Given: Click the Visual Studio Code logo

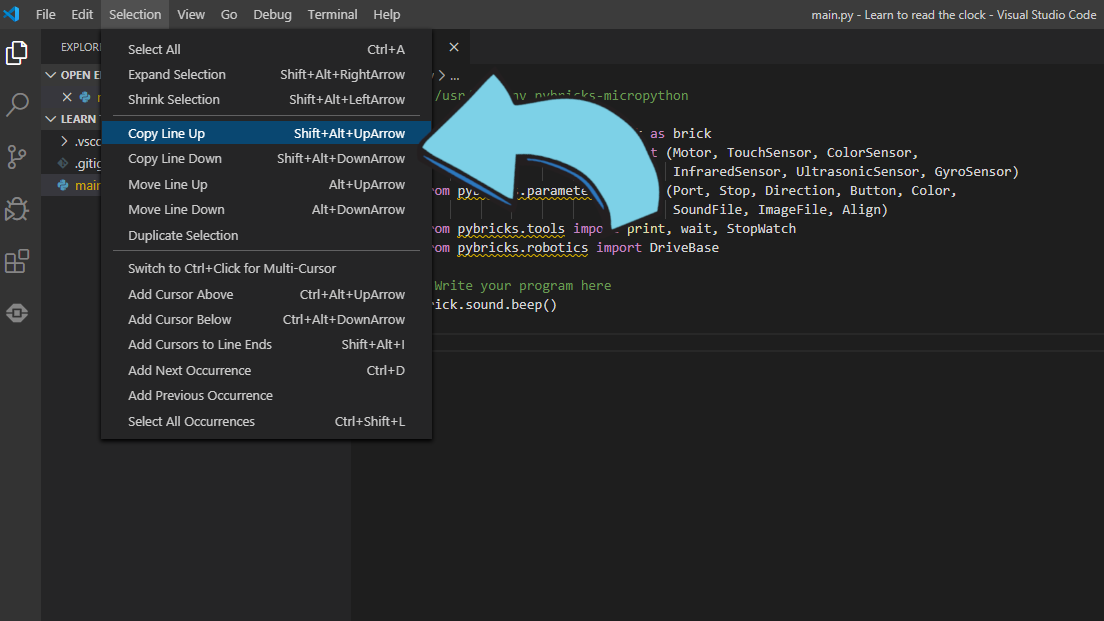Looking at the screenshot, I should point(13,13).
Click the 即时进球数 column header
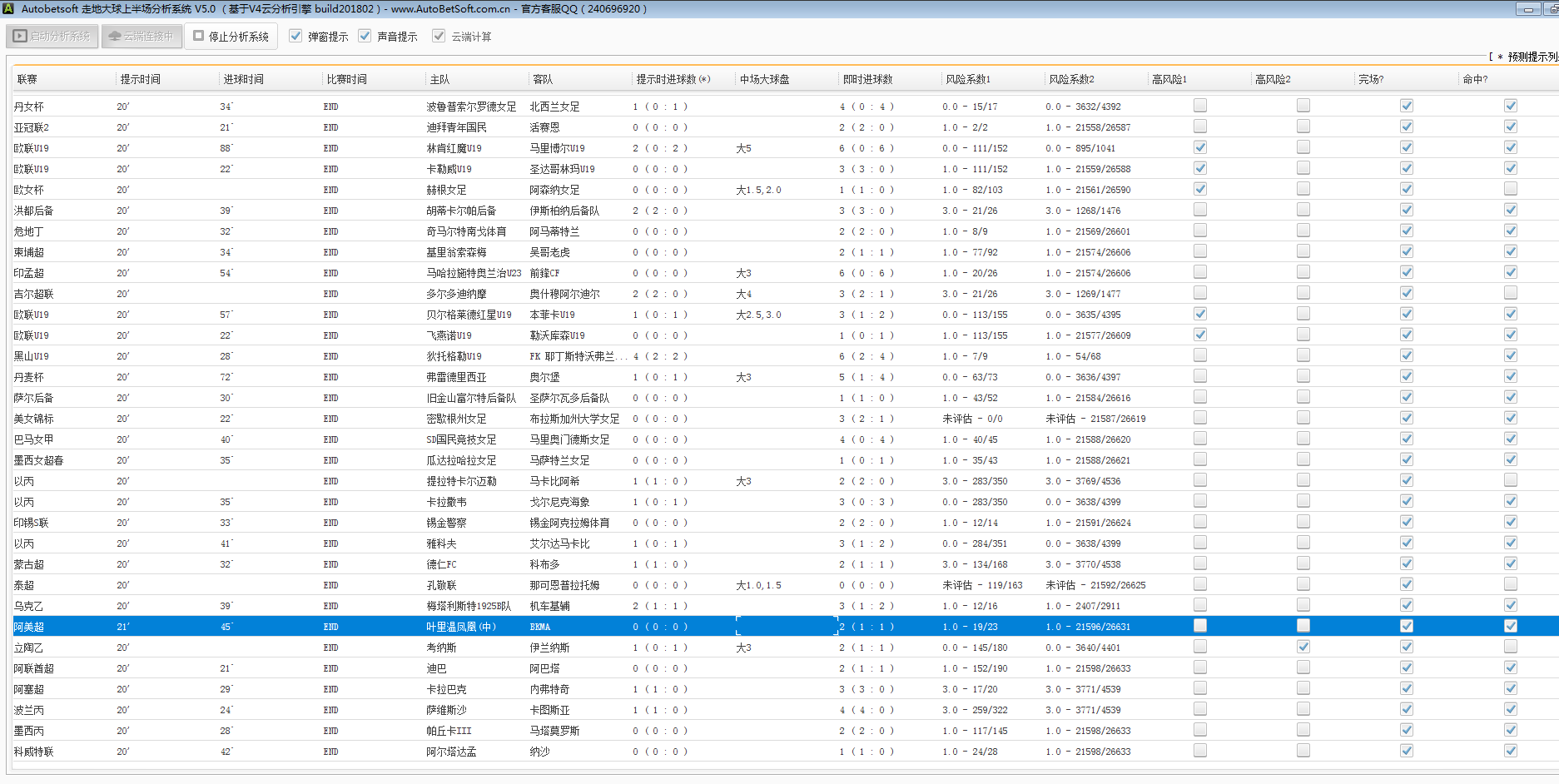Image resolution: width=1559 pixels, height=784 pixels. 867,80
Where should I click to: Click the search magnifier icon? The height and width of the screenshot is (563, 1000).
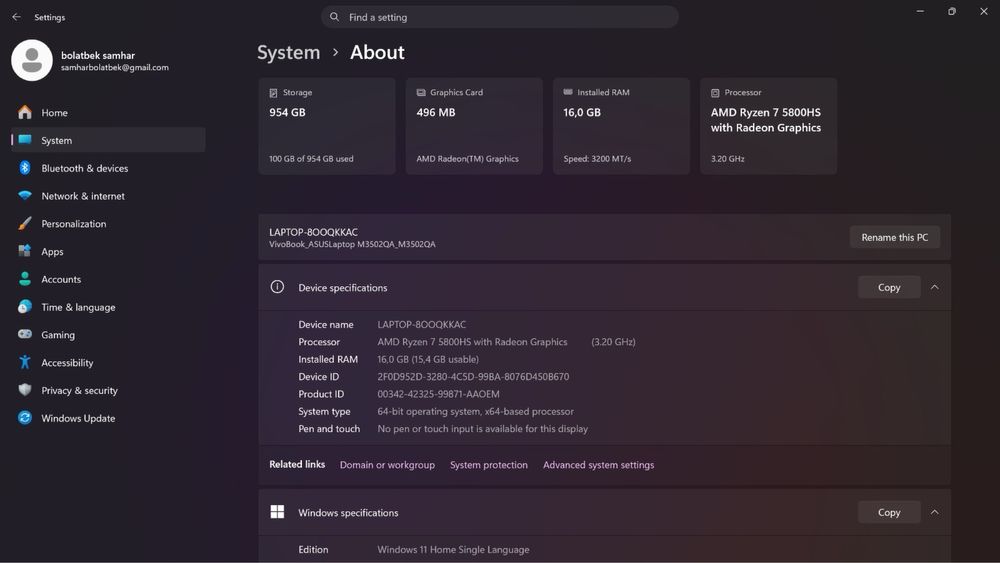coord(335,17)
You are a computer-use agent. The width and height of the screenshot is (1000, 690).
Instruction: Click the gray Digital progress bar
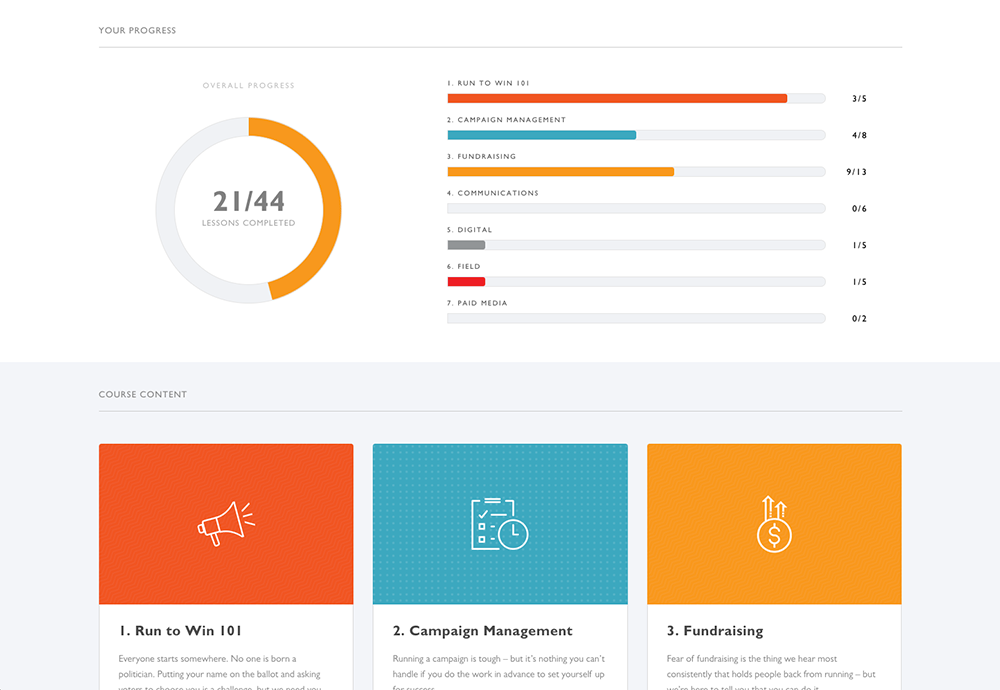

-*-

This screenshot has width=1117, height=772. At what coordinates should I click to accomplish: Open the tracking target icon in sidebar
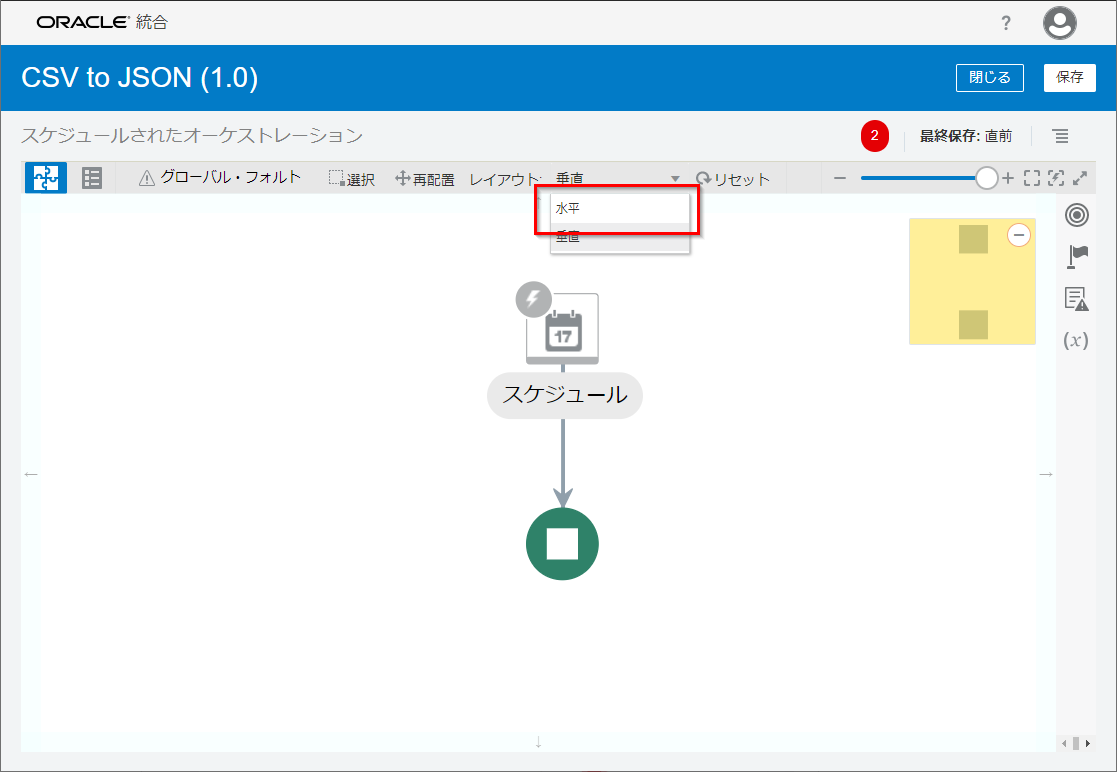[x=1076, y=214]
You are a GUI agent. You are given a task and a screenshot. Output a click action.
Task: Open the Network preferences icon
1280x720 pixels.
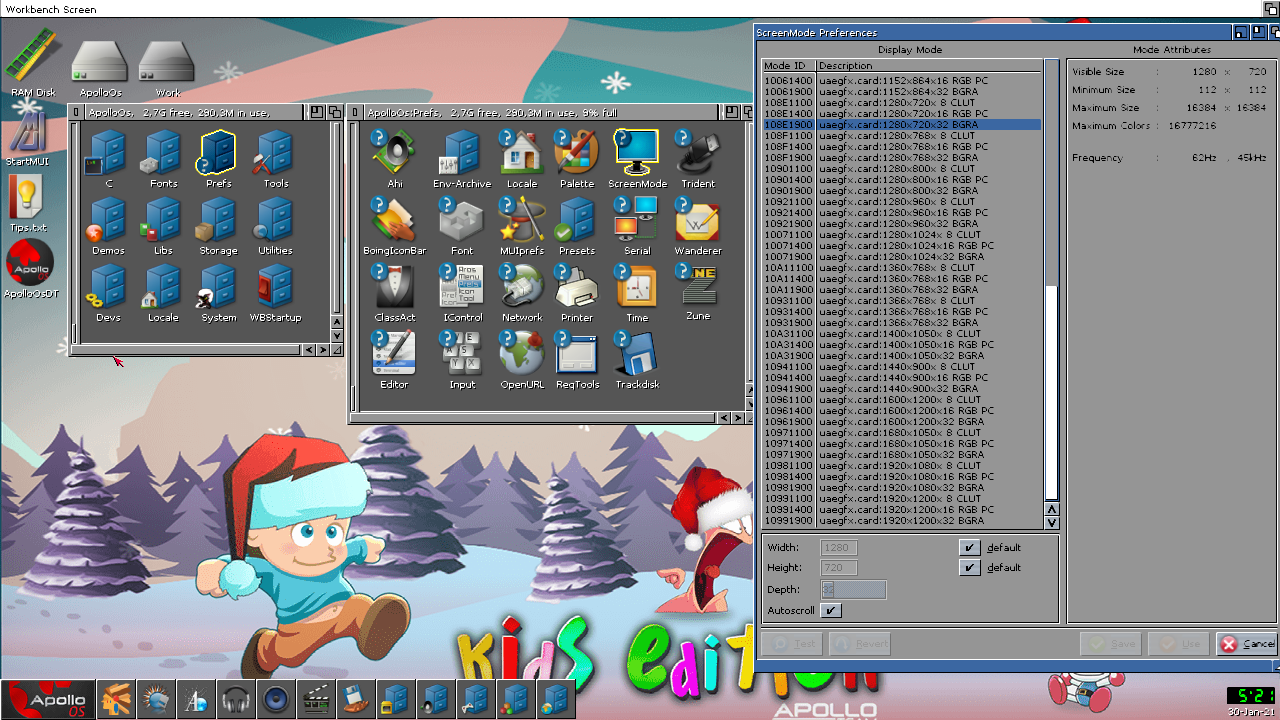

-*-

The lines to set down run from the line with "Given: Click the Visual Studio Code logo" up to and including the line with "Instruction: Click the" in the entries above. Reproduce them exactly, with no pictures.

### WRITTEN ANSWER
Given: Click the Visual Studio Code logo

Looking at the screenshot, I should point(13,13).
Click the 即时进球数 column header
Image resolution: width=1559 pixels, height=784 pixels. 867,80
Where should I click to: Click the search magnifier icon? The height and width of the screenshot is (563, 1000).
coord(335,17)
You are a computer-use agent. The width and height of the screenshot is (1000, 690).
Instruction: Click the gray Digital progress bar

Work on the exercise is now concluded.